Data provided –

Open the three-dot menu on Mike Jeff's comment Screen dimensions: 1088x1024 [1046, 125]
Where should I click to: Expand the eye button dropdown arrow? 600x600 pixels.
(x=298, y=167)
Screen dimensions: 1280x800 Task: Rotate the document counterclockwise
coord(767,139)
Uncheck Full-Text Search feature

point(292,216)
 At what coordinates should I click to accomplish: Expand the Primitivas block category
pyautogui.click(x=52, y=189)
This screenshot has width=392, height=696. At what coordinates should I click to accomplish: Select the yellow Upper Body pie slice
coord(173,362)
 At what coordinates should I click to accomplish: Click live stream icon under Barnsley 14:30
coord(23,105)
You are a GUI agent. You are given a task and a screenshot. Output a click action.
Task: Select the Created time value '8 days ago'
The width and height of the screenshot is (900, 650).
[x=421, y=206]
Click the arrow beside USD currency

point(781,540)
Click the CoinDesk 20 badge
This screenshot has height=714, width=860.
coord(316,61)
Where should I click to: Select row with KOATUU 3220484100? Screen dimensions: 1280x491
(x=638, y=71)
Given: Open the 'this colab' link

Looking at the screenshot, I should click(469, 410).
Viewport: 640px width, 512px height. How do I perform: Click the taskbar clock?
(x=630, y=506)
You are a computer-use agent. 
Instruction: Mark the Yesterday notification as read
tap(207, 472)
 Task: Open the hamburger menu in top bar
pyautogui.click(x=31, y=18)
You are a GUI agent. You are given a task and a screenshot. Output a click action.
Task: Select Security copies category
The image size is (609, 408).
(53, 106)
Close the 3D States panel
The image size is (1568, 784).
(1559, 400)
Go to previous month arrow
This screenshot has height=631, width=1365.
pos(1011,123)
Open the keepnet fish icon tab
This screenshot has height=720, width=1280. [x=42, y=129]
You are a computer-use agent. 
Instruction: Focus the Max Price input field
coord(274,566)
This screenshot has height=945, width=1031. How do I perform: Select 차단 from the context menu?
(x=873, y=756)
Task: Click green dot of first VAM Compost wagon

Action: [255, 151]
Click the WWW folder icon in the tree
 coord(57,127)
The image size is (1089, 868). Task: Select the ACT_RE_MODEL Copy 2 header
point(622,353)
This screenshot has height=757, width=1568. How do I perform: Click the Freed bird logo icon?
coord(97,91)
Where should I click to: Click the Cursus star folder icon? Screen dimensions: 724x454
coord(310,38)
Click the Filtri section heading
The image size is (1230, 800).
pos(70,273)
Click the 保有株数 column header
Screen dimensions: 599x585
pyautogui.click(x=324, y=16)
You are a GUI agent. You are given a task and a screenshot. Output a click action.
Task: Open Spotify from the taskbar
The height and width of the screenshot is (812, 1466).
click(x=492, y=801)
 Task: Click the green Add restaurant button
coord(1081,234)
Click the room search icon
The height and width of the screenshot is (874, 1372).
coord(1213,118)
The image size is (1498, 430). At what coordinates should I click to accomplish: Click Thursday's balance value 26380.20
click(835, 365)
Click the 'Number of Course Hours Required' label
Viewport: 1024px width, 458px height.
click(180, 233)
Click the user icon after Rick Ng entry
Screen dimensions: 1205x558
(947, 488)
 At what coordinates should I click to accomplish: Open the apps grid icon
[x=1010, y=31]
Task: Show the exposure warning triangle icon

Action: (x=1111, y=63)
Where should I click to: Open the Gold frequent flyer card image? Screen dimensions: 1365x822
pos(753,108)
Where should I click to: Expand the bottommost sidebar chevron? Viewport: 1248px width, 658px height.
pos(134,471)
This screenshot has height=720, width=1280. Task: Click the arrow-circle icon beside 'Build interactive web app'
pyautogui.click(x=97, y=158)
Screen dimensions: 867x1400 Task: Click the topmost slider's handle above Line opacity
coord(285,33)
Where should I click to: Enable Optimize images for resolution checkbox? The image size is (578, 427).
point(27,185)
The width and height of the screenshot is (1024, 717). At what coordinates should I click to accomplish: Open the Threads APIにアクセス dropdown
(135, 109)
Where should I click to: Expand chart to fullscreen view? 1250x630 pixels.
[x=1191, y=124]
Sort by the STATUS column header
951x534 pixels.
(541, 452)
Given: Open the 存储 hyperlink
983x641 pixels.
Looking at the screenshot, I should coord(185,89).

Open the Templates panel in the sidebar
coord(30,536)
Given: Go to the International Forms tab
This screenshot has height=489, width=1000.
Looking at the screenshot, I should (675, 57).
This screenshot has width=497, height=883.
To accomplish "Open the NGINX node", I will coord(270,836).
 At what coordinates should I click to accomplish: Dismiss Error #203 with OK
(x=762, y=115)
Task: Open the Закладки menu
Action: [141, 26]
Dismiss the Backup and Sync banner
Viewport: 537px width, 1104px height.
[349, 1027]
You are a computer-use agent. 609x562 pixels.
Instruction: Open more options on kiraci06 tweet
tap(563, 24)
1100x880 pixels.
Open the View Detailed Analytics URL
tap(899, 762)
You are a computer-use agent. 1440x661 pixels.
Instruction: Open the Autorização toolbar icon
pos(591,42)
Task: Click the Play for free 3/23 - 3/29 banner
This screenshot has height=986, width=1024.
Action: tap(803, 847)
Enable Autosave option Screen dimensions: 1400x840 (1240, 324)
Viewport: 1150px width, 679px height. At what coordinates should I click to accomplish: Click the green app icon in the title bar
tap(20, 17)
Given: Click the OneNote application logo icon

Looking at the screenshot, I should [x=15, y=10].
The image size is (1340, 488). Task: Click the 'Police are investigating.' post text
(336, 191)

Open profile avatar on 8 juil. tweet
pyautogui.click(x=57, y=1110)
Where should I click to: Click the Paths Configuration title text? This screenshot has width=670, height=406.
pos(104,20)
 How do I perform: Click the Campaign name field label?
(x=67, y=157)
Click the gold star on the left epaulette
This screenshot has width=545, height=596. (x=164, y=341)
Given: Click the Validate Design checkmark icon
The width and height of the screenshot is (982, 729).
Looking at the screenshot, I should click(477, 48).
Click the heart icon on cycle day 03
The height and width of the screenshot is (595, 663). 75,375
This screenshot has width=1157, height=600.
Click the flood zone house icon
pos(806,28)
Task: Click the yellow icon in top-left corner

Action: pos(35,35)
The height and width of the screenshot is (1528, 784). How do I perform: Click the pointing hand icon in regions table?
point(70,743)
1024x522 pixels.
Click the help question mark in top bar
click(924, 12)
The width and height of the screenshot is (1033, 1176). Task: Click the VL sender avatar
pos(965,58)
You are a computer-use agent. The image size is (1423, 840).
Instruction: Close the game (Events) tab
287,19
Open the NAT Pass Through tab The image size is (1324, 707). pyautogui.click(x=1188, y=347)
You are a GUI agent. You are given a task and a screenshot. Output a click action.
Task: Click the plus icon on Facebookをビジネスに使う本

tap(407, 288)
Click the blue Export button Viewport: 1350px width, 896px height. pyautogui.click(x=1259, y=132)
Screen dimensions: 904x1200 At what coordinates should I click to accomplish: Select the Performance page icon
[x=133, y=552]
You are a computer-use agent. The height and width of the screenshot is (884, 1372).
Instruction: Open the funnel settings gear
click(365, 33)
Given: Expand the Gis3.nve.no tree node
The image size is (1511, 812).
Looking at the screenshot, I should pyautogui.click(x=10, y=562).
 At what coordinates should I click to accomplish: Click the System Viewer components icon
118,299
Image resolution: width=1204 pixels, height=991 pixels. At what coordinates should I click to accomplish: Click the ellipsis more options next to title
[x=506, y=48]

Try it –
Please return the whole listing, line for line, exactly.

Your response –
Open the three-dot menu on Mike Jeff's comment Screen dimensions: 1088x1024 [1046, 125]
Where should I click to: Expand the eye button dropdown arrow? 600x600 pixels.
(x=298, y=167)
Screen dimensions: 1280x800 Task: Rotate the document counterclockwise
coord(767,139)
Uncheck Full-Text Search feature

point(292,216)
 At what coordinates should I click to accomplish: Expand the Primitivas block category
pyautogui.click(x=52, y=189)
This screenshot has width=392, height=696. At what coordinates should I click to accomplish: Select the yellow Upper Body pie slice
coord(173,362)
 At what coordinates should I click to accomplish: Click live stream icon under Barnsley 14:30
coord(23,105)
You are a GUI agent. You are given a task and a screenshot. Output a click action.
Task: Select the Created time value '8 days ago'
The width and height of the screenshot is (900, 650).
[x=421, y=206]
Click the arrow beside USD currency

point(781,540)
Click the CoinDesk 20 badge
This screenshot has height=714, width=860.
coord(316,61)
Where should I click to: Select row with KOATUU 3220484100? Screen dimensions: 1280x491
(x=638, y=71)
Given: Open the 'this colab' link

Looking at the screenshot, I should click(469, 410).
Viewport: 640px width, 512px height. How do I perform: Click the taskbar clock?
(x=630, y=506)
You are a computer-use agent. 
Instruction: Mark the Yesterday notification as read
tap(207, 472)
 Task: Open the hamburger menu in top bar
pyautogui.click(x=31, y=18)
You are a GUI agent. You are given a task and a screenshot. Output a click action.
Task: Select Security copies category
The image size is (609, 408).
(53, 106)
Close the 3D States panel
The image size is (1568, 784).
(1559, 400)
Go to previous month arrow
This screenshot has height=631, width=1365.
pos(1011,123)
Open the keepnet fish icon tab
This screenshot has height=720, width=1280. [x=42, y=129]
You are a computer-use agent. 
Instruction: Focus the Max Price input field
coord(274,566)
This screenshot has height=945, width=1031. How do I perform: Select 차단 from the context menu?
(x=873, y=756)
Task: Click green dot of first VAM Compost wagon

Action: [255, 151]
Click the WWW folder icon in the tree
 coord(57,127)
The image size is (1089, 868). Task: Select the ACT_RE_MODEL Copy 2 header
point(622,353)
This screenshot has height=757, width=1568. How do I perform: Click the Freed bird logo icon?
coord(97,91)
Where should I click to: Click the Cursus star folder icon? Screen dimensions: 724x454
coord(310,38)
Click the Filtri section heading
The image size is (1230, 800).
pos(70,273)
Click the 保有株数 column header
Screen dimensions: 599x585
pyautogui.click(x=324, y=16)
You are a GUI agent. You are given a task and a screenshot. Output a click action.
Task: Open Spotify from the taskbar
The height and width of the screenshot is (812, 1466).
click(x=492, y=801)
 Task: Click the green Add restaurant button
coord(1081,234)
Click the room search icon
The height and width of the screenshot is (874, 1372).
coord(1213,118)
The image size is (1498, 430). At what coordinates should I click to accomplish: Click Thursday's balance value 26380.20
click(835, 365)
Click the 'Number of Course Hours Required' label
Viewport: 1024px width, 458px height.
click(180, 233)
Click the user icon after Rick Ng entry
Screen dimensions: 1205x558
(947, 488)
 At what coordinates should I click to accomplish: Open the apps grid icon
[x=1010, y=31]
Task: Show the exposure warning triangle icon

Action: (x=1111, y=63)
Where should I click to: Open the Gold frequent flyer card image? Screen dimensions: 1365x822
pos(753,108)
Where should I click to: Expand the bottommost sidebar chevron? Viewport: 1248px width, 658px height.
pos(134,471)
This screenshot has height=720, width=1280. Task: Click the arrow-circle icon beside 'Build interactive web app'
pyautogui.click(x=97, y=158)
Screen dimensions: 867x1400 Task: Click the topmost slider's handle above Line opacity
coord(285,33)
Where should I click to: Enable Optimize images for resolution checkbox? The image size is (578, 427).
point(27,185)
The width and height of the screenshot is (1024, 717). At what coordinates should I click to accomplish: Open the Threads APIにアクセス dropdown
(135, 109)
Where should I click to: Expand chart to fullscreen view? 1250x630 pixels.
[x=1191, y=124]
Sort by the STATUS column header
951x534 pixels.
(541, 452)
Given: Open the 存储 hyperlink
983x641 pixels.
Looking at the screenshot, I should coord(185,89).

Open the Templates panel in the sidebar
coord(30,536)
Given: Go to the International Forms tab
This screenshot has height=489, width=1000.
Looking at the screenshot, I should (675, 57).
This screenshot has width=497, height=883.
To accomplish "Open the NGINX node", I will coord(270,836).
 At what coordinates should I click to accomplish: Dismiss Error #203 with OK
(x=762, y=115)
Task: Open the Закладки menu
Action: [141, 26]
Dismiss the Backup and Sync banner
Viewport: 537px width, 1104px height.
[349, 1027]
You are a computer-use agent. 609x562 pixels.
Instruction: Open more options on kiraci06 tweet
tap(563, 24)
1100x880 pixels.
Open the View Detailed Analytics URL
tap(899, 762)
You are a computer-use agent. 1440x661 pixels.
Instruction: Open the Autorização toolbar icon
pos(591,42)
Task: Click the Play for free 3/23 - 3/29 banner
This screenshot has height=986, width=1024.
Action: tap(803, 847)
Enable Autosave option Screen dimensions: 1400x840 (1240, 324)
Viewport: 1150px width, 679px height. At what coordinates should I click to accomplish: Click the green app icon in the title bar
tap(20, 17)
Given: Click the OneNote application logo icon

Looking at the screenshot, I should [x=15, y=10].
The image size is (1340, 488). Task: Click the 'Police are investigating.' post text
(336, 191)

Open profile avatar on 8 juil. tweet
pyautogui.click(x=57, y=1110)
Where should I click to: Click the Paths Configuration title text? This screenshot has width=670, height=406.
pos(104,20)
 How do I perform: Click the Campaign name field label?
(x=67, y=157)
Click the gold star on the left epaulette
This screenshot has width=545, height=596. (x=164, y=341)
Given: Click the Validate Design checkmark icon
The width and height of the screenshot is (982, 729).
Looking at the screenshot, I should click(477, 48).
Click the heart icon on cycle day 03
The height and width of the screenshot is (595, 663). 75,375
This screenshot has width=1157, height=600.
Click the flood zone house icon
pos(806,28)
Task: Click the yellow icon in top-left corner

Action: pos(35,35)
The height and width of the screenshot is (1528, 784). How do I perform: Click the pointing hand icon in regions table?
point(70,743)
1024x522 pixels.
Click the help question mark in top bar
click(924, 12)
The width and height of the screenshot is (1033, 1176). Task: Click the VL sender avatar
pos(965,58)
You are a computer-use agent. The image size is (1423, 840).
Instruction: Close the game (Events) tab
287,19
Open the NAT Pass Through tab The image size is (1324, 707). pyautogui.click(x=1188, y=347)
You are a GUI agent. You are given a task and a screenshot. Output a click action.
Task: Click the plus icon on Facebookをビジネスに使う本

tap(407, 288)
Click the blue Export button Viewport: 1350px width, 896px height. pyautogui.click(x=1259, y=132)
Screen dimensions: 904x1200 At what coordinates should I click to accomplish: Select the Performance page icon
[x=133, y=552]
You are a computer-use agent. The height and width of the screenshot is (884, 1372).
Instruction: Open the funnel settings gear
click(365, 33)
Given: Expand the Gis3.nve.no tree node
The image size is (1511, 812).
Looking at the screenshot, I should pyautogui.click(x=10, y=562).
 At what coordinates should I click to accomplish: Click the System Viewer components icon
118,299
Image resolution: width=1204 pixels, height=991 pixels. At what coordinates should I click to accomplish: Click the ellipsis more options next to title
[x=506, y=48]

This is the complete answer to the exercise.